La convalescence socialiste
Le Parti socialiste conserve sa place de deuxième parti en termes d’implantation locale et premier parti de gauche en ce domaine. Les conquêtes de Nancy, Montpellier, St Denis etc., la percée socialiste dans l’Ouest à l’exception notable de Poitiers, la victoire de Martine Aubry réussissant son pari sans les écologistes, le retour du Parti Socialiste dans les fourgons des écologistes à Bordeaux, Marseille, Lyon, Besançon, tout ceci atteste, non d’un grand cru mais d’un bon cru électoral.
Fût-il conquis à bas bruit ?
Tous ceux qui ont parié sur l’effacement du Parti socialiste ont eu tort. Il se conforte comme force nationale.
Mais, celle-ci est l’arme au pied et, faute de redéfinition pour une nouvelle attractivité, elle peut rappeler la SFIO.

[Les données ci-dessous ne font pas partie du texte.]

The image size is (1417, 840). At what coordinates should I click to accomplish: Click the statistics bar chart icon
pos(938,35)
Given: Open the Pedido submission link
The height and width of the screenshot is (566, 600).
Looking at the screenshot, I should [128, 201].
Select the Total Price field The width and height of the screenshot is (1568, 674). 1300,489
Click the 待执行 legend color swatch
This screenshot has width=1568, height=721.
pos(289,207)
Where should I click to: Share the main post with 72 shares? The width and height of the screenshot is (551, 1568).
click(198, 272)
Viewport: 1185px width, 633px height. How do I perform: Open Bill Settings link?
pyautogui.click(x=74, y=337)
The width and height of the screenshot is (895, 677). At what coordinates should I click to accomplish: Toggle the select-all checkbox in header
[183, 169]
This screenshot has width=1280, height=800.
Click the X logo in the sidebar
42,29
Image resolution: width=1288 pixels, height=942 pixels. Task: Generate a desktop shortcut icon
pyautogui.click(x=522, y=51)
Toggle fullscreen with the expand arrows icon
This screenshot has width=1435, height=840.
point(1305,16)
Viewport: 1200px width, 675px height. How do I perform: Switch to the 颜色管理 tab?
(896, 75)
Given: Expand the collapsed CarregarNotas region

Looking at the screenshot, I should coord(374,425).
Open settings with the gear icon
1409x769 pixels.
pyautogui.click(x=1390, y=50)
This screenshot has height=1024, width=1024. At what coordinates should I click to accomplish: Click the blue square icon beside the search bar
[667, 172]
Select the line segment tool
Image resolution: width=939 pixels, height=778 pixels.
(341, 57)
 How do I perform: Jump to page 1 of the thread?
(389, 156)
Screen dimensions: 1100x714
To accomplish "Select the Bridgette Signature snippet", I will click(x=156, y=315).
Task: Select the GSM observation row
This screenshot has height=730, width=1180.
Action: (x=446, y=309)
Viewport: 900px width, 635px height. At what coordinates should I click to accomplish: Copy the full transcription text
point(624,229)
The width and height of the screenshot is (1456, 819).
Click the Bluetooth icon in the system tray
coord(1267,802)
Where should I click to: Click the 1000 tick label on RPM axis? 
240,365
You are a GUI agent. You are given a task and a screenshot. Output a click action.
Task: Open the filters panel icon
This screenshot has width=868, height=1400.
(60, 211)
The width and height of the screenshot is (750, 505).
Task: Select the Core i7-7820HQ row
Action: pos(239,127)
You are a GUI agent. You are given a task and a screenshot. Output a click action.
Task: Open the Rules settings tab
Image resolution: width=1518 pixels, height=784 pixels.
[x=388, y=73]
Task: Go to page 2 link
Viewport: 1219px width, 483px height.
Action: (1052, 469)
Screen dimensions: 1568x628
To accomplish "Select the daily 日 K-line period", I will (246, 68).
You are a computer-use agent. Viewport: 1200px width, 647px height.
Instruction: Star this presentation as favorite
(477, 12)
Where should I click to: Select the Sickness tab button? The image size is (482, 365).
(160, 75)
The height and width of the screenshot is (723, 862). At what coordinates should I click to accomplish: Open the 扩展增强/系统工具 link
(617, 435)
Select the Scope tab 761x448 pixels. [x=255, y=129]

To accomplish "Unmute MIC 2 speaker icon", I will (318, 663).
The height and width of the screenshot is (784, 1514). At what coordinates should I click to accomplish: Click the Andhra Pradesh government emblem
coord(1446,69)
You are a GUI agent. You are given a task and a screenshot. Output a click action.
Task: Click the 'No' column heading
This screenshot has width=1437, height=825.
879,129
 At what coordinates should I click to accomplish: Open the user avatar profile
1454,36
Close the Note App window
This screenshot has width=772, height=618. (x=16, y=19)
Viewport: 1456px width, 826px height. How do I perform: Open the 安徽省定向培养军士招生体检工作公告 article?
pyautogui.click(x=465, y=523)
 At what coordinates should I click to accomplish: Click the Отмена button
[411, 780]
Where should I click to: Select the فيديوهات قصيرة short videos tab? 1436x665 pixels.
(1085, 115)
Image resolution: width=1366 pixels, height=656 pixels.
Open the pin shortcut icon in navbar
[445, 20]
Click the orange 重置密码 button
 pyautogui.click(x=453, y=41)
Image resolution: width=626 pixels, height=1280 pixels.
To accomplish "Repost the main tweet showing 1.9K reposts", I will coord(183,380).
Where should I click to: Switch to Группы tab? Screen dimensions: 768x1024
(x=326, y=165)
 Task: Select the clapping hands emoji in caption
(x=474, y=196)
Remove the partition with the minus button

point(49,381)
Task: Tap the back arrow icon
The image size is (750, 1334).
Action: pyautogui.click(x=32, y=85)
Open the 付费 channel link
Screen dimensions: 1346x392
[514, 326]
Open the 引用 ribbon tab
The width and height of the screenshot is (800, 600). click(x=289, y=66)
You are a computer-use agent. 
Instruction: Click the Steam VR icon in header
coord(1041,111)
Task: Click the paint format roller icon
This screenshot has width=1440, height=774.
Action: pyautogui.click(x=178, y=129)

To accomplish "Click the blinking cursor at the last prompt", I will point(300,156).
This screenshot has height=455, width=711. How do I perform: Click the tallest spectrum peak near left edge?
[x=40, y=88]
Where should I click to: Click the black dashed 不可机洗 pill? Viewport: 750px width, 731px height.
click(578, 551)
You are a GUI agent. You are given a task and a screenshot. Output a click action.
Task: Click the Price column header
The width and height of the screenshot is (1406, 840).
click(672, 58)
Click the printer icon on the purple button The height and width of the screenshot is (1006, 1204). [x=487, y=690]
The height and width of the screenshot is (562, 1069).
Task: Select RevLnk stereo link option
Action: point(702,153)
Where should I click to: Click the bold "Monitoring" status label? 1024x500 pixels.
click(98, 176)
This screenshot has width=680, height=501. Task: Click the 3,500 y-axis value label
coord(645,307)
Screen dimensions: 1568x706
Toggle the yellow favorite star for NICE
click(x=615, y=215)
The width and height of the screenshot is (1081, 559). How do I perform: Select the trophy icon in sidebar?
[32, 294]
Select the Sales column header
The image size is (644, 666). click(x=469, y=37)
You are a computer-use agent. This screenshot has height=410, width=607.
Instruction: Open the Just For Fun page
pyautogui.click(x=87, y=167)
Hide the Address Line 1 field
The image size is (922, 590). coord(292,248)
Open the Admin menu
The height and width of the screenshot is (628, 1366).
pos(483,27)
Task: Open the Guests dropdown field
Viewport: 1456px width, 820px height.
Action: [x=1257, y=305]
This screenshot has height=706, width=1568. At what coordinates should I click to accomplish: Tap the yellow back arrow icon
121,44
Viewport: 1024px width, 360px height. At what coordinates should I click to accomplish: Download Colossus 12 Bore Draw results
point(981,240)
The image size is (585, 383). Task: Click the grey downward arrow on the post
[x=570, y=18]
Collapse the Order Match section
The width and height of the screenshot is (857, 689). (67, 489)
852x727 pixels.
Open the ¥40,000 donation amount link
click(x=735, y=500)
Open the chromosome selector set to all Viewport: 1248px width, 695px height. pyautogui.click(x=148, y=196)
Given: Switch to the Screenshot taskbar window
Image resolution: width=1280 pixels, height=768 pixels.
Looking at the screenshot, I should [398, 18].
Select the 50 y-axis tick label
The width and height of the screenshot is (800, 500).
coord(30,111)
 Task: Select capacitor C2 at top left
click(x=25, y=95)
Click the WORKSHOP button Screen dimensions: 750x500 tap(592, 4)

Le bloc social écologique est une bonne formule mais elle doit être réelle et vertébrée. Il n’est pas certain que le Parti socialiste doit abdiquer tout offre politique pour espérer exister en tant que partenaire junior d’une coalition Vert-Rose. Cela ne serait pas rendre service à la coalition. Il y a un besoin urgent d’identification sans rompre l’union.
Il faut écologiser la gauche et social-démocratiser l’écologie, si les gauches veulent se hisser au niveau d’un destin commun dont la France en crise a besoin.